I'm confused with what this bijection is and how I would find it. So:
Given vector spaces $V_1,V_2,\cdots,V_n,W$ and linear mappings $f_i : V_i \to W$ then we can form a new linear mapping $f:V_1\bigoplus \cdots \bigoplus V_n \to W$ by $f(v_1,v_2, \cdots , v_n) = f_1 (v_1) + f_2(v_2) + \cdots +f_n(v_n)$. In this way we even get a bijection:
$$\text{Hom}(V_1,W) \times \cdots \times \text{Hom}(V_n,W) \xrightarrow{\sim} \text{Hom}(V_1\bigoplus \cdots \bigoplus V_n,W) $$
I understand why we can get another linear map by adding them all together but how can i show that there is a bijection between the two sets above?
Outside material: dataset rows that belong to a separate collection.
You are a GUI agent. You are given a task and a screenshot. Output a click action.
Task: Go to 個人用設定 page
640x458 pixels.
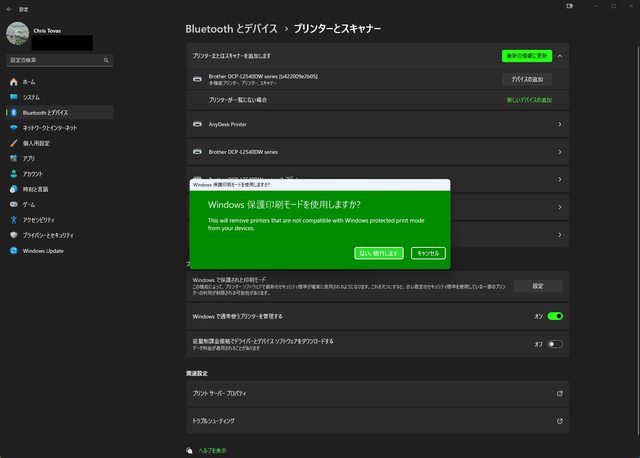click(x=36, y=143)
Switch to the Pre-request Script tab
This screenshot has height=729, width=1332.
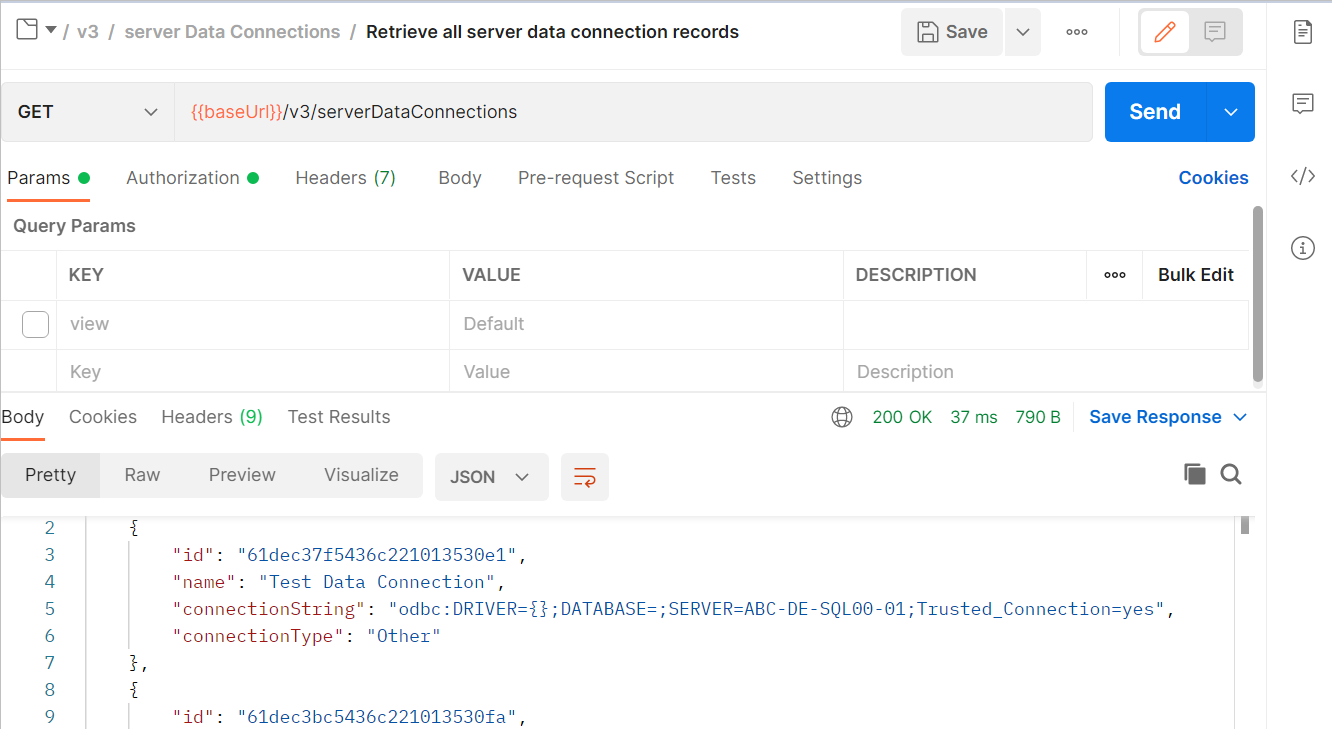pos(596,177)
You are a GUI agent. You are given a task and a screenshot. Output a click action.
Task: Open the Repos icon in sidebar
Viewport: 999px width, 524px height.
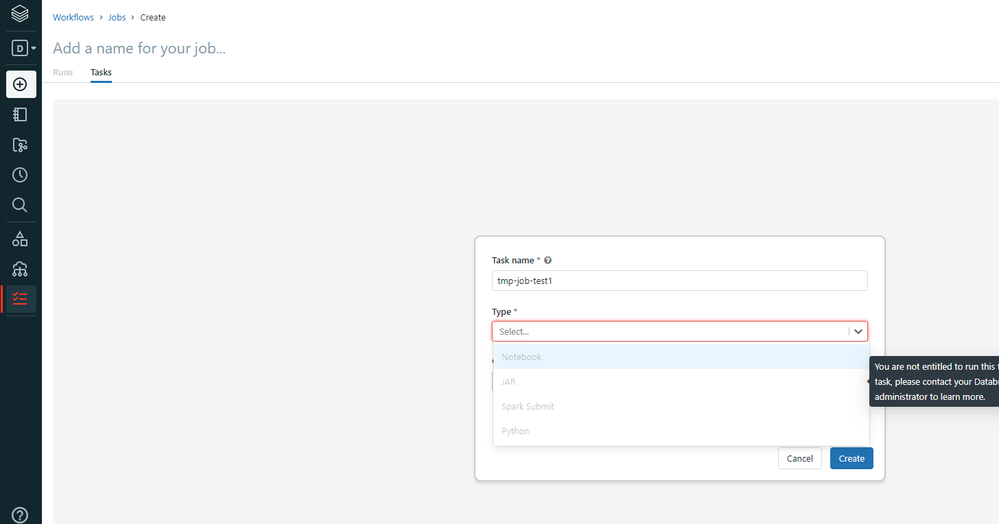[20, 145]
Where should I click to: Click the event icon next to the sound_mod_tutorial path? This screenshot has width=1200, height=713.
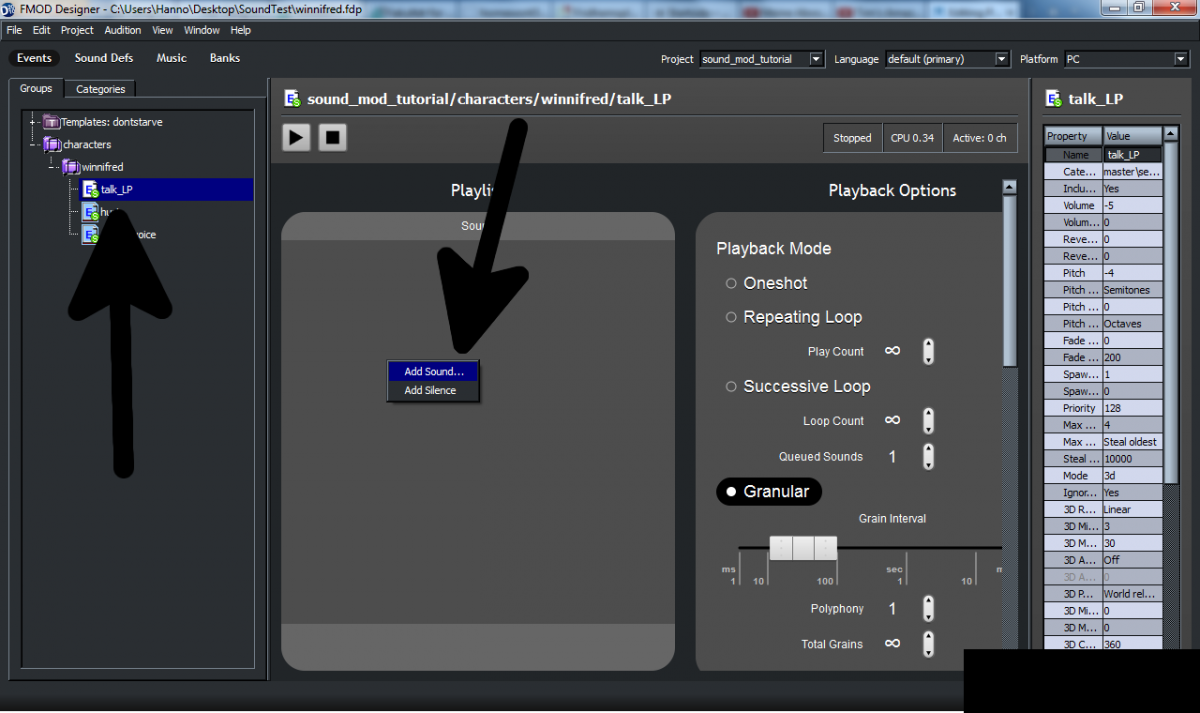pos(292,98)
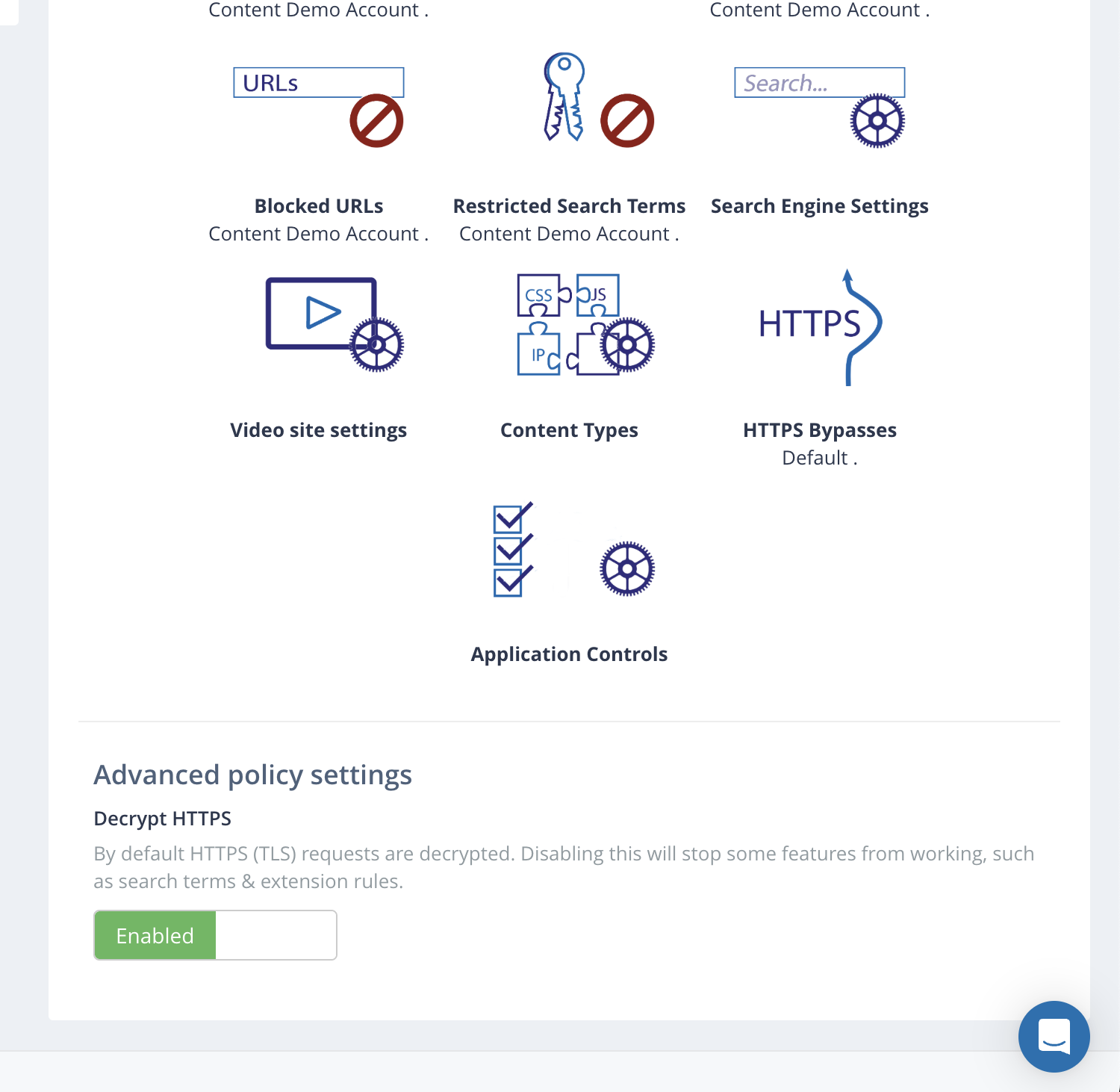
Task: Toggle the Decrypt HTTPS Enabled switch
Action: [215, 935]
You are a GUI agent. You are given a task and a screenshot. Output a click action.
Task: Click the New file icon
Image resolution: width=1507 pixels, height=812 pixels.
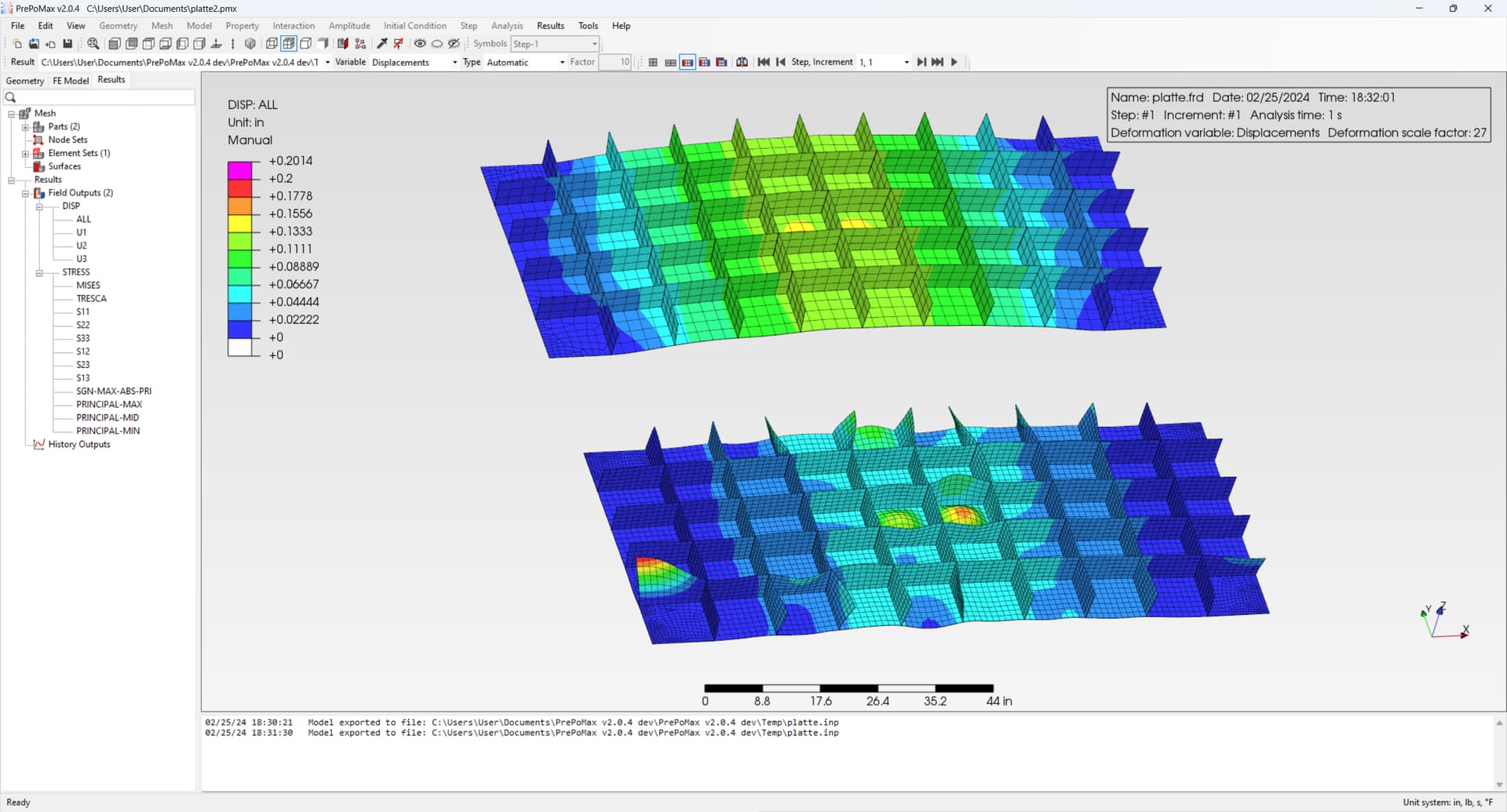16,44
I'm not even convinced there is so I think I am missing something basic.
I've tried saying the bijection is just $(f_1, f_2, \cdots ,f_n) \to f$ with $f$ as above but have been unable to show this is surjective or injective.
Best Answer
Define maps $$ I:\prod\limits_{i=1}^n\hom(V_i,W)\to\hom\left(\bigoplus\limits_{i=1}^n V_i,W\right),\prod\limits_{i=1}^n f_i\mapsto\left(\bigoplus\limits_{i=1}^n v_i\mapsto\sum\limits_{i=1}^n f_i(v_i)\right) $$ $$ J:\hom\left(\bigoplus\limits_{i=1}^n V_i,W\right)\to\prod\limits_{i=1}^n\hom(V_i,W): f\mapsto\prod\limits_{i=1}^n (f\circ j_i) $$ where $j_i:V_i\to\bigoplus\limits_{i=1}^n V_i$ is a natural embedding. It is straightforward to check that $I$ and $J$ are inverse to each other.